Text and photos ©Nancy J. Ondra
I have such a backlog of neat plants to write about that it was tough to choose just three for this edition, but I think I’ve found some winners to amuse and delight. First up is a little cutie: pink knotweed (Persicaria capitata; also known as Polygonum capitatum). I know, I know, knotweeds can be scary with their propensity to spread, and if I lived where this one was hardy (mostly USDA Zones 8 to 11), I doubt I’d find it so cute. But here in mid-Zone 6, it reseeds very modestly, and I count myself lucky to get a few seedlings each year.
I first acquired pink knotweed six or seven years ago, from seed from Chiltern. It had the cultivar name ‘Afghan’, but I can’t find any indication how (or if) it differs from the species, or from the other strains sold occasionally (such as ‘Pink Bubbles’). I planted the seedlings along the edge of my viburnum border, and they made a great edging. They reseeded nicely the next year – into the bark-mulched path, of course, not in the border, but that was fine, because they grow barely 3 inches tall.

**Data listing:**
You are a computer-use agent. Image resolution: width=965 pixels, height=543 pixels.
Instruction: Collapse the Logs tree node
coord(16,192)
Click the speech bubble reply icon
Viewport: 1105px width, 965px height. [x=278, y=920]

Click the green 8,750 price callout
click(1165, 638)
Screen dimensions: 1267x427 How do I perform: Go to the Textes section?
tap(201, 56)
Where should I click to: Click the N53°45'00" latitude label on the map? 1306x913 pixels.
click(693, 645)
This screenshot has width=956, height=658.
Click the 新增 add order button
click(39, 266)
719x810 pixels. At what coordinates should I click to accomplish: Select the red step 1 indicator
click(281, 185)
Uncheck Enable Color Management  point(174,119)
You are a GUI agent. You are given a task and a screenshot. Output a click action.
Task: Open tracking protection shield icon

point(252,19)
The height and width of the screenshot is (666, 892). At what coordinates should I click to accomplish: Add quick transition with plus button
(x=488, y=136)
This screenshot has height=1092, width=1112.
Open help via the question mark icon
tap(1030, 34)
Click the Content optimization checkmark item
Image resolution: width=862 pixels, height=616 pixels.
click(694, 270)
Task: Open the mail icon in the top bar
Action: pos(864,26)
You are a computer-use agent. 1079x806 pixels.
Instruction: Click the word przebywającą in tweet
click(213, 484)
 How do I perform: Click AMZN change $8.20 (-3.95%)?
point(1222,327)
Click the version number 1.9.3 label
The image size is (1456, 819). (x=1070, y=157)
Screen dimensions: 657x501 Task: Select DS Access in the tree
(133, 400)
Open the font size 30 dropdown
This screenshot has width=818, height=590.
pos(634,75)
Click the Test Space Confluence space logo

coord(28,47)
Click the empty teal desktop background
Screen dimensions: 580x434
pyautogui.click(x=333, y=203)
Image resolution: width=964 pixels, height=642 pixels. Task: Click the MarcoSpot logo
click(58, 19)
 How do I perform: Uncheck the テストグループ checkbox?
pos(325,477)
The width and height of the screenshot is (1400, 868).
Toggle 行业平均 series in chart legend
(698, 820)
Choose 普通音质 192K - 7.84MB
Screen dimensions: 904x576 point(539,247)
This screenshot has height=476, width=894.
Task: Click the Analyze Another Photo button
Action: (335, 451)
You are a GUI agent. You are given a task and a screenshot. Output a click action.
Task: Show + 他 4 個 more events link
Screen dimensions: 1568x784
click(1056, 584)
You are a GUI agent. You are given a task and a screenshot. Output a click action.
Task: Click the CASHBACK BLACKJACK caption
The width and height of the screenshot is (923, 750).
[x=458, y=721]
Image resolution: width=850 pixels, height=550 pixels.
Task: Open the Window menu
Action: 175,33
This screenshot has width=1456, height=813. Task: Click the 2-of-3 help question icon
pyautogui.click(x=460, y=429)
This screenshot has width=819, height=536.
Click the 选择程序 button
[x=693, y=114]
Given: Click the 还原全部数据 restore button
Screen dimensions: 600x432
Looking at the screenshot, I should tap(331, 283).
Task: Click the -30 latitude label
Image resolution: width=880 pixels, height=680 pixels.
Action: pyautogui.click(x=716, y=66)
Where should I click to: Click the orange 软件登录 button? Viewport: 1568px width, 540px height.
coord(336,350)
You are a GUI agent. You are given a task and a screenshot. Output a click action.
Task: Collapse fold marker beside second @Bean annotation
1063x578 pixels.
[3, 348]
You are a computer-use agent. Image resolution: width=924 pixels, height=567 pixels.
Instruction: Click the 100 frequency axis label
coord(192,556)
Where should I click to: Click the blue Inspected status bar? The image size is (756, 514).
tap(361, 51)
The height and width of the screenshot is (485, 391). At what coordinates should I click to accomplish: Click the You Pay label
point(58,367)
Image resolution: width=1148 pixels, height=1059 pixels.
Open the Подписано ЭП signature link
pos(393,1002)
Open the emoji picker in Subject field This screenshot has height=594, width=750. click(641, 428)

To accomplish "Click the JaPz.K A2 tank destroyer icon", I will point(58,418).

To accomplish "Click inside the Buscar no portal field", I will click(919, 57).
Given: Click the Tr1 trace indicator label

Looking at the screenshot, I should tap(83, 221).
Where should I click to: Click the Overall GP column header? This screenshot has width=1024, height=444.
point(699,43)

**Problems and tasks:**
#1 In the passage about pink knotweed, rewrite the stretch from "Text and photos" through "seedlings each year.", changing "cutie" to "charmer".
#2 According to the passage about pink knotweed, where did the writer get the seed for it?
#3 Pick up the passage about pink knotweed after its final sentence and keep writing.

**Your written answers:**
#1
Text and photos ©Nancy J. Ondra
I have such a backlog of neat plants to write about that it was tough to choose just three for this edition, but I think I’ve found some winners to amuse and delight. First up is a little charmer: pink knotweed (Persicaria capitata; also known as Polygonum capitatum). I know, I know, knotweeds can be scary with their propensity to spread, and if I lived where this one was hardy (mostly USDA Zones 8 to 11), I doubt I’d find it so cute. But here in mid-Zone 6, it reseeds very modestly, and I count myself lucky to get a few seedlings each year.

#2 From Chiltern.

#3
The following year I almost lost them, because I spread a new layer of mulch on the paths in spring, and apparently it smothered most of the seeds. Fortunately, one seedling did appear and grow to flower and seed, and I’ve had a few seedlings each year since then.
The self-sown seedlings don’t appear until late June or early July, and they’re hard to see, because the leaves are deep green with deep brown markings, so they almost blend into the mulch. The plant grows in a gradually expanding, ground-covering circle, rooting along the stems, then tiny, light pink flower balls start appearing at the shoot tips. The clump above is one seedling in mid-September, covering a space about 3 feet across. Below is a closeup of the blooms.
Gradually, the flowers start popping up toward the middle of the plant, forming a pink-dotted carpet that looks great until a heavy freeze. See, it’s just…well, cute! If you want to try this little charmer, JL Hudson has seeds for sale (as Polygonum capitatum ‘Afghan’). I’d say full sun to partial shade for this one.
Next, something a little more in-your-face: ‘Dancing Flame’ scarlet sage (usually listed under either Salvia splendens or S. vanhoutii). This stunning variegated-leaf form was barely available by mail-order last year; this spring, I snatched up a few at a local greenhouse and saw it a few other places as well. The bright variegation – yes, it looks just like a classic mosaic virus pattern, but let’s not think about that – really stands out from a distance.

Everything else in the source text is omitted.